> [Your assignment]:
Nothing but the lines from the top of the following entries through the line with "Braunkohlwanderung (69, 1093)" should be printed, exactly as they are.

Saved data entries:
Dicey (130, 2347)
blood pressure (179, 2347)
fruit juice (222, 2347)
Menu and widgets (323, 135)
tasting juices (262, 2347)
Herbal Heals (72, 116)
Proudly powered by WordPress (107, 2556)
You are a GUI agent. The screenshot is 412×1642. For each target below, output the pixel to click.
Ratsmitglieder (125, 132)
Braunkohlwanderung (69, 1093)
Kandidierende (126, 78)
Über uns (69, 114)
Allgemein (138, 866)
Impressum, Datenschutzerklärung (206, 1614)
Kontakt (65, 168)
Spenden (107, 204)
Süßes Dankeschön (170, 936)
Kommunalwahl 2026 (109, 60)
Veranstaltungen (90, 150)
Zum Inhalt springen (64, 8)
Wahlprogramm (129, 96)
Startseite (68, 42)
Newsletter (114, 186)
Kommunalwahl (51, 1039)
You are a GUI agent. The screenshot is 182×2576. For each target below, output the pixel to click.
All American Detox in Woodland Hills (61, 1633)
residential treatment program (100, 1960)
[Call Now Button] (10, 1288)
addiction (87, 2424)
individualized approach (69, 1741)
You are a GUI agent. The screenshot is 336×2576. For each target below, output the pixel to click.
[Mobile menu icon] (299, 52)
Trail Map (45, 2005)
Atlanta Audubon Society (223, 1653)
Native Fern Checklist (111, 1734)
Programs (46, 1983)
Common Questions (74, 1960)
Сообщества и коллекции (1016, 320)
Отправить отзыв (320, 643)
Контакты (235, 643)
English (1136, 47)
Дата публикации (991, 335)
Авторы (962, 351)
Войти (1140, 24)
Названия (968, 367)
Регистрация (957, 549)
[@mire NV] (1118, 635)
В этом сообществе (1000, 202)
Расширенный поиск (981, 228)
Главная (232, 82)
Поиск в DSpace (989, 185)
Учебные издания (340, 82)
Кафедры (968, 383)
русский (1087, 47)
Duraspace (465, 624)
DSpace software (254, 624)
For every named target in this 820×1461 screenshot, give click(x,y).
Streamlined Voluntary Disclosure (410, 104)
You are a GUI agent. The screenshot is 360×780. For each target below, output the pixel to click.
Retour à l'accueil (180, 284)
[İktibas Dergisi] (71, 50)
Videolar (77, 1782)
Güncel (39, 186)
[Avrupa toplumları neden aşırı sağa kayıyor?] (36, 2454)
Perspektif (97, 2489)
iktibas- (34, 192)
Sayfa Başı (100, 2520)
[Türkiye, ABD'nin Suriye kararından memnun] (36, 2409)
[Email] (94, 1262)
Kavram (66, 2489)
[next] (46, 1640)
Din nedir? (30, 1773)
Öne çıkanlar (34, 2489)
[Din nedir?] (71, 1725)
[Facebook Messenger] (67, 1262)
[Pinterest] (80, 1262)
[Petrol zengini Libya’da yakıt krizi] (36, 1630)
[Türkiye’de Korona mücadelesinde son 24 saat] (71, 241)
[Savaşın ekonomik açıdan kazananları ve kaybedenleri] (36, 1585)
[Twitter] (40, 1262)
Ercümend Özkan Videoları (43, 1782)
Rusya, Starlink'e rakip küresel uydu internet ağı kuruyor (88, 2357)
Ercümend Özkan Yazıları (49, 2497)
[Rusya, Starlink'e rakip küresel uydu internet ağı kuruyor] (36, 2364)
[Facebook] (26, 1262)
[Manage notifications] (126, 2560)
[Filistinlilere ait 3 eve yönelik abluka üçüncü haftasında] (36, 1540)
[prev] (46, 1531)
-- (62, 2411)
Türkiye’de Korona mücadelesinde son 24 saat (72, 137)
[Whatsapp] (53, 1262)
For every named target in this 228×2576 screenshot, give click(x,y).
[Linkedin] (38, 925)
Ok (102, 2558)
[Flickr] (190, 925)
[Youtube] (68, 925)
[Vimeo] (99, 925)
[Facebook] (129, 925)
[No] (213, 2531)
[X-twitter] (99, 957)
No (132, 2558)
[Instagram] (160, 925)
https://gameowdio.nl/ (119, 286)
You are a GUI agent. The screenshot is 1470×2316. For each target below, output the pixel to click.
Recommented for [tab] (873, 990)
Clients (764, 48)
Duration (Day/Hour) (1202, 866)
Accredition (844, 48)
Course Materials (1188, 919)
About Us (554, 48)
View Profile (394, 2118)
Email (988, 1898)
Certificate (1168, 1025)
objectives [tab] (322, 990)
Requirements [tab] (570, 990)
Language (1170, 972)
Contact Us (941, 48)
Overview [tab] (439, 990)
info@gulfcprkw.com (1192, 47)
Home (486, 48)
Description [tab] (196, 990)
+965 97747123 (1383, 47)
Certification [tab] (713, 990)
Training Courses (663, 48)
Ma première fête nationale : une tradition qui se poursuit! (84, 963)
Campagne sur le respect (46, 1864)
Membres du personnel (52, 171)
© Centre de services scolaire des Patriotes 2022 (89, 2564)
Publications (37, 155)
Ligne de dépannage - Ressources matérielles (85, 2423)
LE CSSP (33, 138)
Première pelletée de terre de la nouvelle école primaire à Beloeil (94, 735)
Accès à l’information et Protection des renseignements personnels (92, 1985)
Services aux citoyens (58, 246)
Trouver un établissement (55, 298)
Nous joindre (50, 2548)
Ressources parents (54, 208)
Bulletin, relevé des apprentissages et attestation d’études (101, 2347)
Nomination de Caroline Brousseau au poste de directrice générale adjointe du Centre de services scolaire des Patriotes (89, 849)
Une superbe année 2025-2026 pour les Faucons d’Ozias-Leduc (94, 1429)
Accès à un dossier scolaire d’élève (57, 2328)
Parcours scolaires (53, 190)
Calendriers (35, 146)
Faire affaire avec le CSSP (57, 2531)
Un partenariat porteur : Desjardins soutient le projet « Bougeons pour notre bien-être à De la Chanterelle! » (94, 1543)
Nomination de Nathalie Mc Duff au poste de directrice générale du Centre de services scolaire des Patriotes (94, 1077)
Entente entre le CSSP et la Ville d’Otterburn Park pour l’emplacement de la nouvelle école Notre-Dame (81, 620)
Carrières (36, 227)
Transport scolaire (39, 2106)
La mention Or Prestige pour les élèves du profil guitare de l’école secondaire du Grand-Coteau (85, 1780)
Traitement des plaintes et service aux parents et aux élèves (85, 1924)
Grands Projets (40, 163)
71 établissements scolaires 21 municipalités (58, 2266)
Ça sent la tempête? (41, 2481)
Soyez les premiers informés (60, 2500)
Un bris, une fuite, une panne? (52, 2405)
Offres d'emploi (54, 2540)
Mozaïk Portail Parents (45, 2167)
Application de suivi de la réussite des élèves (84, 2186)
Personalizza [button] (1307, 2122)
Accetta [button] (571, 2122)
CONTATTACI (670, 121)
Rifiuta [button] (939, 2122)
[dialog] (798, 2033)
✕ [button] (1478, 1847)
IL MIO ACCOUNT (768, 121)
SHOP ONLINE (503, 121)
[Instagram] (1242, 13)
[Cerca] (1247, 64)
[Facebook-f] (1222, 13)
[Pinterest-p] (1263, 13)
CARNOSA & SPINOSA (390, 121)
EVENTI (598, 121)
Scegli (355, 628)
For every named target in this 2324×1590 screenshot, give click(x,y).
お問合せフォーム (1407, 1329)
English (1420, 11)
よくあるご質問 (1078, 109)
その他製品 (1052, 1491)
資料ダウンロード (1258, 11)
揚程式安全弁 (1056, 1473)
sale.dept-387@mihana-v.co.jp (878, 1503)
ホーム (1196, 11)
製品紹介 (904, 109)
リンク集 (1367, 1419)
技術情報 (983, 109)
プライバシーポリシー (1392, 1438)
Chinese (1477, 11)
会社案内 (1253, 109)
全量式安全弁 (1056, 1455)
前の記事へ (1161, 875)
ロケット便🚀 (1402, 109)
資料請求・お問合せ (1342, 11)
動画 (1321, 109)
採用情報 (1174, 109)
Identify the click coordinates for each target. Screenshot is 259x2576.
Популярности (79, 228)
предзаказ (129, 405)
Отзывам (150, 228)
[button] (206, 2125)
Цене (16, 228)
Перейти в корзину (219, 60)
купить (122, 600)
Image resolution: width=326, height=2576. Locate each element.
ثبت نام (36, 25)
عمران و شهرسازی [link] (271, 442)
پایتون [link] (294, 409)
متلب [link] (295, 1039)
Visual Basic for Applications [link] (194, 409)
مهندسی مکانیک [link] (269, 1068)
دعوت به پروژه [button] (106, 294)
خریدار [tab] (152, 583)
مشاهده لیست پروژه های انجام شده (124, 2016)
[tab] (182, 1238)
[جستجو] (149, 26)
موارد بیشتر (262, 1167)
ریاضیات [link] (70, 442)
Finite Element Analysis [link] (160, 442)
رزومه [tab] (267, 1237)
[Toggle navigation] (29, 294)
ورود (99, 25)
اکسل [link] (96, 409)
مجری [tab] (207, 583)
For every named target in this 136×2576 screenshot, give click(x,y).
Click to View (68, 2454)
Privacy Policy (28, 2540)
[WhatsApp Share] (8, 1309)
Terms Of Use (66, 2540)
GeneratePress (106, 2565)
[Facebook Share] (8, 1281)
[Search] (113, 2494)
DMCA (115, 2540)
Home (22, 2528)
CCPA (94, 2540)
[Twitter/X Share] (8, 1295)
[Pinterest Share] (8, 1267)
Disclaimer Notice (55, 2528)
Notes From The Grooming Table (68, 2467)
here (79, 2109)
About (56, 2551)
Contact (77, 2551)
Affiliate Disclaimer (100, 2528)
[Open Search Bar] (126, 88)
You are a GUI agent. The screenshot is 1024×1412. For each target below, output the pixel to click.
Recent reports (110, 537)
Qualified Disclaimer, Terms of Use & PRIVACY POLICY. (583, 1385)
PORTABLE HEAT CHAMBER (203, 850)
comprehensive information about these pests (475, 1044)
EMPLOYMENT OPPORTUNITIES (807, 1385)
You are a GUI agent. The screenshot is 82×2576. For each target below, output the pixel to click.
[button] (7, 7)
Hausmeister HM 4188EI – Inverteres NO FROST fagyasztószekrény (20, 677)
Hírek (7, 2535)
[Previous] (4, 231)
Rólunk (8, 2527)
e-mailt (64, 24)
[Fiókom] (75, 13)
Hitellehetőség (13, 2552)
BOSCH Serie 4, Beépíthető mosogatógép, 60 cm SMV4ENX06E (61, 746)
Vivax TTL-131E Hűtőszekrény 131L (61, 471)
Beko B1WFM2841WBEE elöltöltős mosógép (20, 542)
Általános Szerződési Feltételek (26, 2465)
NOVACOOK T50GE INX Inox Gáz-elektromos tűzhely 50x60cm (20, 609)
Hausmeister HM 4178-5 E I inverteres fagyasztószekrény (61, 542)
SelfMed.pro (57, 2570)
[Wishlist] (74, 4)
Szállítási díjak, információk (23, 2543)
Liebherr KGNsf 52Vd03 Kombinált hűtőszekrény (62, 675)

> [Response below]:
Dicey (130, 2347)
blood pressure (179, 2347)
fruit juice (222, 2347)
Menu and widgets (323, 135)
tasting juices (262, 2347)
Herbal Heals (72, 116)
Proudly powered by WordPress (107, 2556)
You are a GUI agent. The screenshot is 412×1642. For each target below, output the pixel to click.
Ratsmitglieder (125, 132)
Braunkohlwanderung (69, 1093)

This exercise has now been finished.